● **Activity**
Each record below should appear again exactly as written.

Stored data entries
Segment Open
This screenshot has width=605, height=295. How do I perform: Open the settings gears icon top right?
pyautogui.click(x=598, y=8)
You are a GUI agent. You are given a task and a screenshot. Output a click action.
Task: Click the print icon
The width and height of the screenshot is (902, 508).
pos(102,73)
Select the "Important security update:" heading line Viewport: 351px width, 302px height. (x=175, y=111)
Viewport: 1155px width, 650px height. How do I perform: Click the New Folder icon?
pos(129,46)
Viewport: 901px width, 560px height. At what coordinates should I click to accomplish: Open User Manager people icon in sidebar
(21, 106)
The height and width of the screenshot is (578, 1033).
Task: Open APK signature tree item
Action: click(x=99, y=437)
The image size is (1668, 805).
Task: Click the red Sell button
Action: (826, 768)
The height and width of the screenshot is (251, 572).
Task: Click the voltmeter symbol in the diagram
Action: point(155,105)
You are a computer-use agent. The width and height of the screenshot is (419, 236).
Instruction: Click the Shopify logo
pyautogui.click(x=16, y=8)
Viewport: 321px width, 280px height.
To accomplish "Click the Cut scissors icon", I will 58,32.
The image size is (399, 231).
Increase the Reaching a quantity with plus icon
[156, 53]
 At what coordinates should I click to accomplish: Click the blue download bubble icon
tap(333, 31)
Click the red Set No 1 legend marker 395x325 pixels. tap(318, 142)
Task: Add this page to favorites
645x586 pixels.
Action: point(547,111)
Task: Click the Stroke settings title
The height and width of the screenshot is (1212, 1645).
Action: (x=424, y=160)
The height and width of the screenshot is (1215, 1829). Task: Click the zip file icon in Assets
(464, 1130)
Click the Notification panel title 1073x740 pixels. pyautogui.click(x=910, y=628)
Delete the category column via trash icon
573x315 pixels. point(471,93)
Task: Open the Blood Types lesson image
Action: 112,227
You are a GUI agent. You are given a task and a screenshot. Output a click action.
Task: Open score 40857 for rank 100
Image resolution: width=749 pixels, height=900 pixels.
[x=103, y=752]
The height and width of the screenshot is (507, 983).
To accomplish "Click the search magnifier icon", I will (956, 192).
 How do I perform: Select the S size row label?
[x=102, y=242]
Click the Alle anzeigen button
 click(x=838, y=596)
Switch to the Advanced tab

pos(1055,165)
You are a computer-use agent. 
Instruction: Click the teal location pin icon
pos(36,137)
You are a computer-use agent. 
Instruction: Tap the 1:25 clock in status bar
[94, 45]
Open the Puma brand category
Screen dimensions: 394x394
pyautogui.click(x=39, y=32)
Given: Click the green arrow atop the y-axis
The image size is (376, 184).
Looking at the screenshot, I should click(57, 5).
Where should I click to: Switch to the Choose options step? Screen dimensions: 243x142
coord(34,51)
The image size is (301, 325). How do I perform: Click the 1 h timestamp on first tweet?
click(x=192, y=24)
Segment Closed
● **Final answer**
This screenshot has width=605, height=295. How do I perform: Open the settings gears icon top right?
pyautogui.click(x=598, y=8)
You are a GUI agent. You are given a task and a screenshot. Output a click action.
Task: Click the print icon
The width and height of the screenshot is (902, 508).
pos(102,73)
Select the "Important security update:" heading line Viewport: 351px width, 302px height. (x=175, y=111)
Viewport: 1155px width, 650px height. How do I perform: Click the New Folder icon?
pos(129,46)
Viewport: 901px width, 560px height. At what coordinates should I click to accomplish: Open User Manager people icon in sidebar
(21, 106)
The height and width of the screenshot is (578, 1033).
Task: Open APK signature tree item
Action: click(x=99, y=437)
The image size is (1668, 805).
Task: Click the red Sell button
Action: (826, 768)
The height and width of the screenshot is (251, 572).
Task: Click the voltmeter symbol in the diagram
Action: point(155,105)
You are a computer-use agent. The width and height of the screenshot is (419, 236).
Instruction: Click the Shopify logo
pyautogui.click(x=16, y=8)
Viewport: 321px width, 280px height.
To accomplish "Click the Cut scissors icon", I will 58,32.
The image size is (399, 231).
Increase the Reaching a quantity with plus icon
[156, 53]
 At what coordinates should I click to accomplish: Click the blue download bubble icon
tap(333, 31)
Click the red Set No 1 legend marker 395x325 pixels. tap(318, 142)
Task: Add this page to favorites
645x586 pixels.
Action: point(547,111)
Task: Click the Stroke settings title
The height and width of the screenshot is (1212, 1645).
Action: (x=424, y=160)
The height and width of the screenshot is (1215, 1829). Task: Click the zip file icon in Assets
(464, 1130)
Click the Notification panel title 1073x740 pixels. pyautogui.click(x=910, y=628)
Delete the category column via trash icon
573x315 pixels. point(471,93)
Task: Open the Blood Types lesson image
Action: 112,227
You are a GUI agent. You are given a task and a screenshot. Output a click action.
Task: Open score 40857 for rank 100
Image resolution: width=749 pixels, height=900 pixels.
[x=103, y=752]
The height and width of the screenshot is (507, 983).
To accomplish "Click the search magnifier icon", I will (956, 192).
 How do I perform: Select the S size row label?
[x=102, y=242]
Click the Alle anzeigen button
 click(x=838, y=596)
Switch to the Advanced tab

pos(1055,165)
You are a computer-use agent. 
Instruction: Click the teal location pin icon
pos(36,137)
You are a computer-use agent. 
Instruction: Tap the 1:25 clock in status bar
[94, 45]
Open the Puma brand category
Screen dimensions: 394x394
pyautogui.click(x=39, y=32)
Given: Click the green arrow atop the y-axis
The image size is (376, 184).
Looking at the screenshot, I should click(57, 5).
Where should I click to: Switch to the Choose options step? Screen dimensions: 243x142
coord(34,51)
The image size is (301, 325). How do I perform: Click the 1 h timestamp on first tweet?
click(x=192, y=24)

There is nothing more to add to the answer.